Do you ever hold the refrigerator door open for way too long, waiting for something to just appear out of nowhere? And what about the times you keep going back, as if exactly what you want to eat will magically be there five minutes later?
I can still hear my mother hollerin’, as us fine southern ladies do: “Stop holdin’ the door open, yer letting the cold air out. You know what’s there. You better figure out what the heck you want before opening that door again.”
Yesterday I was walking aimlessly through the mall. You know what I mean: the type of aimless walking you do when you know you should be doing something more constructive with your time, but you have no idea exactly what. Well, that’s what I was doing. And I’d been doing it for about two hours.
Then my girlfriend called. So I asked her the obvious question, “what are you doing?”
“Holding the refrigerator door open,” she says. “I’m hungry, and I just wish something would appear for me to eat.”
I stopped dead in my tracks with instant déjà vu. I could hear my mother’s voice again, loud and clear, reminding me to make up my mind already and shut the damn door.
So I said to my friend, “well, I guess I’m doing the same thing. Only the door I’m holding open is the one of my entire life, and I’m waiting for what I’m going to do with it to appear.”
I lost my job last week. And, yes, I was at the mall.
I wasn’t shopping, but I was definitely looking. Until my conversation with my girlfriend, however, I didn’t realize that what I was looking for was nowhere to be found at the mall. Nor was it going to be found by just holding the “door” open any longer. I have choices in front of me, which, to be quite frank, terrifies me.

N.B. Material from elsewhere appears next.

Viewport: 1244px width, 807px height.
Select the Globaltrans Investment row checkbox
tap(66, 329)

I’ve always had a difficult time pursuing my own dreams. I guess that’s why I ended up working in sales and development for someone else’s start-up company for the past three years. Instead of using my energy to create my own company or pursue my own vision, I worked alongside them to create theirs. At the time, it was much more comfortable for me to help someone else build their dream than to go out on a limb and chase my own. I didn’t have to go out in search of it, take a leap of faith to go after it, or run the risk of failure if I didn’t succeed doing it. There have always been things I’ve wanted to do for a living, but all I’ve ever really done was stare at them like food in a refrigerator.
I got off the phone with my girlfriend and stood in the mall for a little while longer. I thought about my vision of a writing career and of the many yoga classes that I want to teach. I thought about my time spent behind a desk for the past three years and the many hours I’ve spent day-dreaming about creating the life I want to lead. After standing there for what felt like a decade, I promised myself to stop staring, grab what I want with both hands, and shut the damn door already.

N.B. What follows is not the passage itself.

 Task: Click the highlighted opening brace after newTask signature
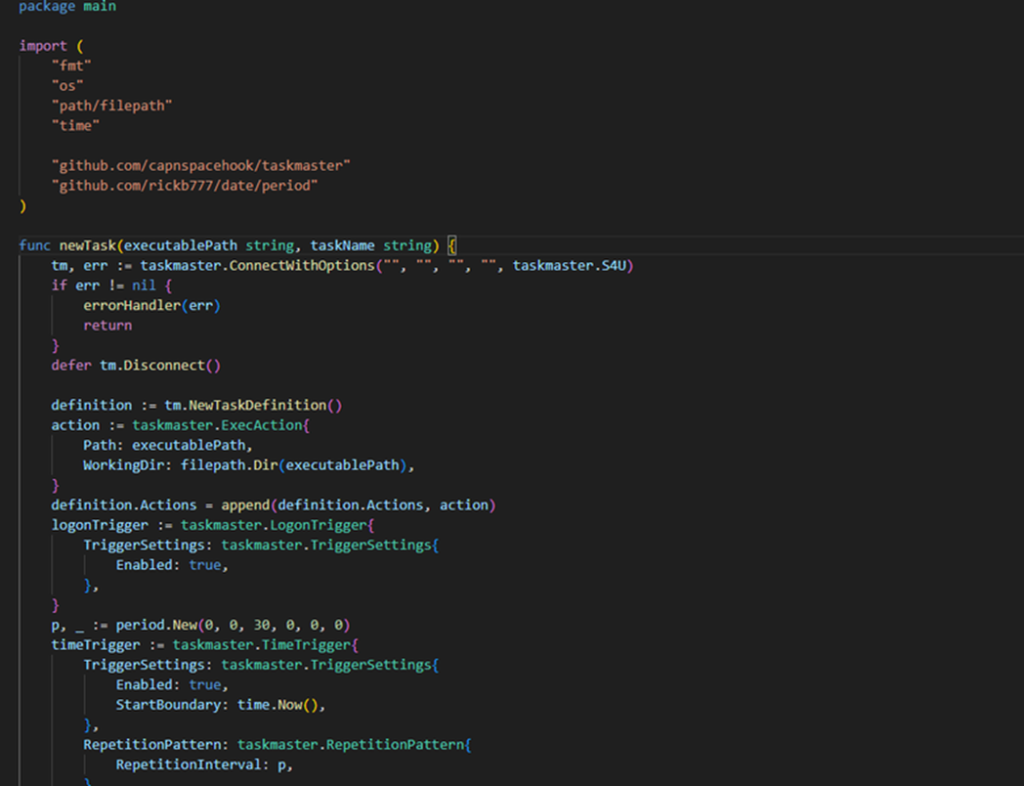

There comes a point in all our lives that we are given a choice. Maybe the opportunity for choice is something you choose, or maybe, like in my case, the opportunity is decided for you. Whatever the case may be, chances are you just wait for the next thing to come your way instead of choosing to pursue the next best thing. What about that idea or dream that you really want but are too darn scared to chase after? Do you sit back and take Easy Street again, or do you make the choice to try and live the life you’ve always wanted?

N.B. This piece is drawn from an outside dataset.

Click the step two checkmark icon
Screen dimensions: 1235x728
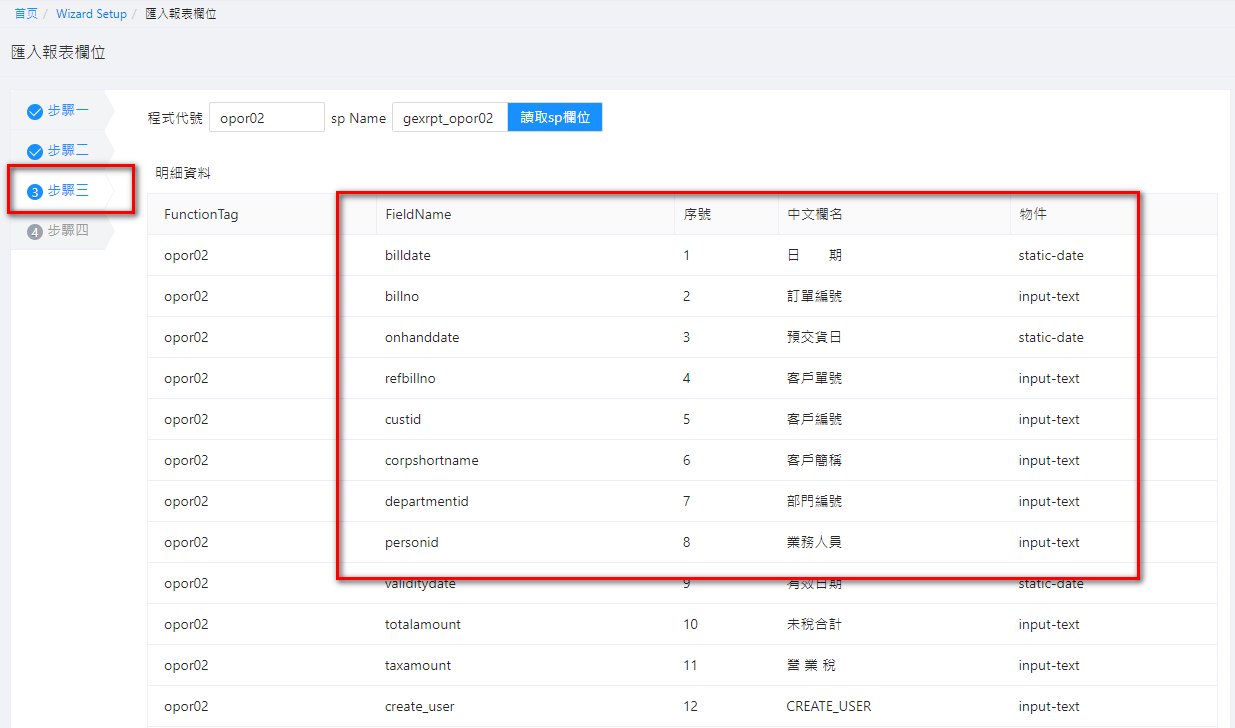coord(35,151)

So, the question is, what have you been staring at through your life’s open refrigerator door? What life do you want to create for yourself? It could be something as simple as a planting a vegetable garden or as complex as learning a new language. Maybe you’ve always wanted to learn to sail and live on a boat, or maybe you’ve been yearning to volunteer your time and travel to places in need. Your decisions and choices will ultimately move you one step closer to becoming the person you truly are and the life you are meant to lead.
Sure, choosing is scary. I’m scared right now. With choice comes risk, and with risk comes the possibility of failure. But by actively choosing not to even try to live the life I’ve dreamt of, I’m risking more than just failure. I’m risking my chance for greatness, my sense of self-worth, and my ultimate version and vision of true happiness.